I'm hoping to make that whole area some kind of pouch.So I can carry my cigarettes and Tom-Ba. We'll see if they keep me on the hydro. If it doesn't work so well they'll give me something better. They don't know me. I'm pretty tough. I may need elephant tranquilizers. YOu can't knock this ho out with normal drugs.
I had Vicodin for some dental surgery a few years ago, and was like, "What's the big fucking deal about this? I don't even have a buzz." It sucked.
What kindof lame drugs are they giving us
Obviously, not the same ones that the Hollywood set is getting. Eat the Rich. Fuckers.
girls, you gotta take more than the prescribed amount to get a good high. 1 or 2 percocets or vicodin ain't gonna do it. you take 4 or 5…now, if you're a veteran like me, you take 5 percocets, mix it with 3 sleeping pills, wait an hour and have a shot of rum. then you're in heaven. you're actually in heaven after 5 percocets and 20 minutes but i like to really be in heaven. for you neophytes, start with just a few without mixing it with anything else. about the oxycontin juju, it's so fucking potent, even the low dose one, that it's time released. to break the time release in the event you get it, put it in your mouth, lick off the coating, crush it with your teeth and swallow. wait 15 mins. and go straight to heaaaaaaaven. you'll realize why rush limbaugh was popping 50 a day (of course, that would kill your normal person…that tub of lard musta built up some amazing tolerance). on the down side juju, since oxycontin is basically considered heroin in pill form and it's makers are being sued for lying about it's addictive properties (all the pharmacies around here were being held up by oxy addicts so now none of them carry it), you might wanna be careful. or not, i'm not one to judge
girls, you gotta take more than the prescribed amount to get a good high. 1 or 2 percocets or vicodin ain't gonna do it. you take 4 or 5…now, if you're a veteran like me, you take 5 percocets, mix it with 3 sleeping pills, wait an hour and have a shot of rum. then you're in heaven. you're actually in heaven after 5 percocets and 20 minutes but i like to really be in heaven. for you neophytes, start with just a few without mixing it with anything else. about the oxycontin juju, it's so fucking potent, even the low dose one, that it's time released. to break the time release in the event you get it, put it in your mouth, lick off the coating, crush it with your teeth and swallow. wait 15 mins. and go straight to heaaaaaaaven. you'll realize why rush limbaugh was popping 50 a day (of course, that would kill your normal person…that tub of lard musta built up some amazing tolerance).

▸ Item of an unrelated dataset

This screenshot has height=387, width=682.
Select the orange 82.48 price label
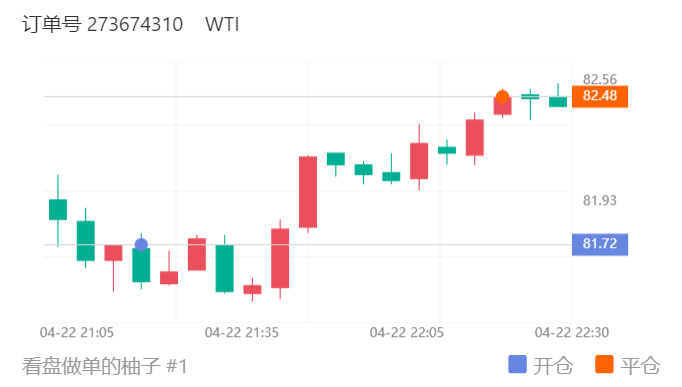pos(600,96)
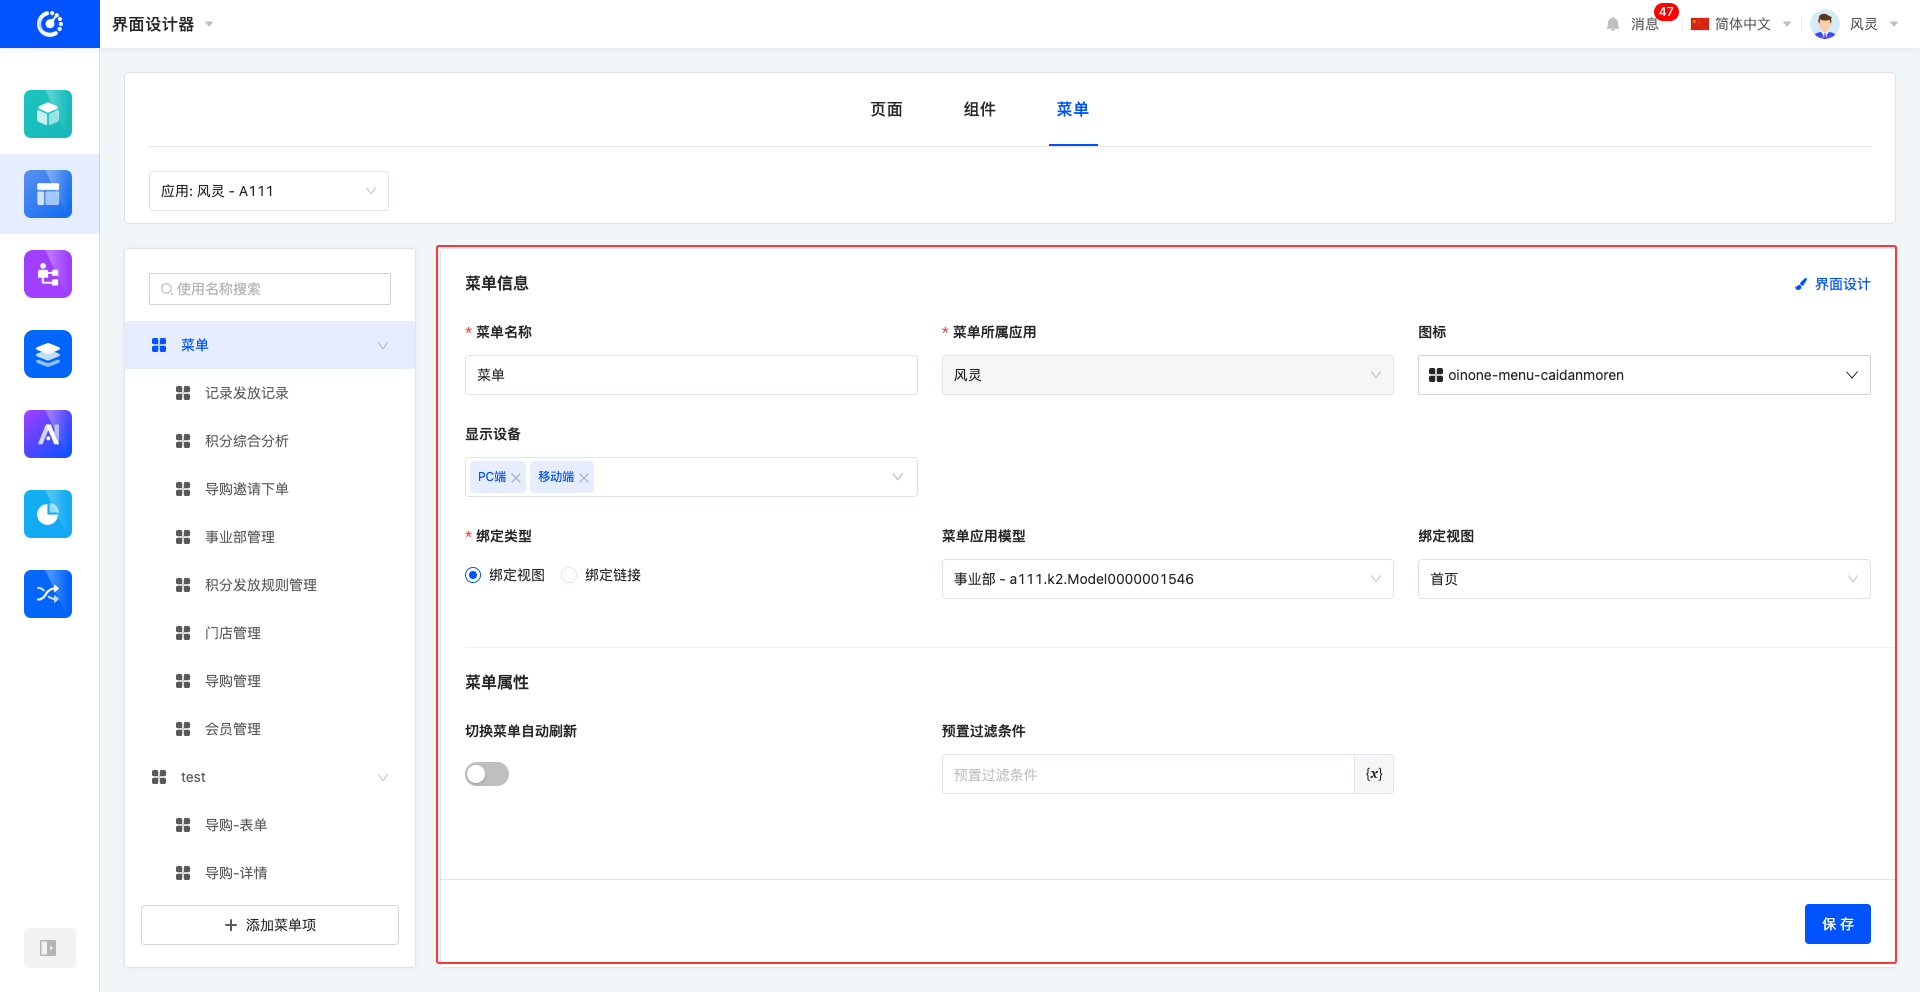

on the down side juju, since oxycontin is basically considered heroin in pill form and it's makers are being sued for lying about it's addictive properties (all the pharmacies around here were being held up by oxy addicts so now none of them carry it), you might wanna be careful. or not…who am i to judge?

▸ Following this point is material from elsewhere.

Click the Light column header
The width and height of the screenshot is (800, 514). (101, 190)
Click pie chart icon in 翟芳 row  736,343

(why am i not able to post this stupid paragraph properly? it must be the work of the DEA!!)
Can I snort it or smoke it. I'm so old school. Back in my days we just smoked everything. Pot, coke, oregano. SHUT UP! This guy said it would work.
Hey, what do you crackheads know about cyclobenzaprine? They gave it to me for the pain before surgery. I think they are trying to trick me. YOu can't fool me. Shame me once never fool a fool agian.
My neighbor tried to smoke banana peels because he heard it was a great high. I think that he just looked like a douche trying to light up a bunch of rotten banana peels. Whatev's.
I love that. Let's see how many object we can get people to smoke. Books get you really high, try it.
Kitty litter is a better high than crack, that's what I hear.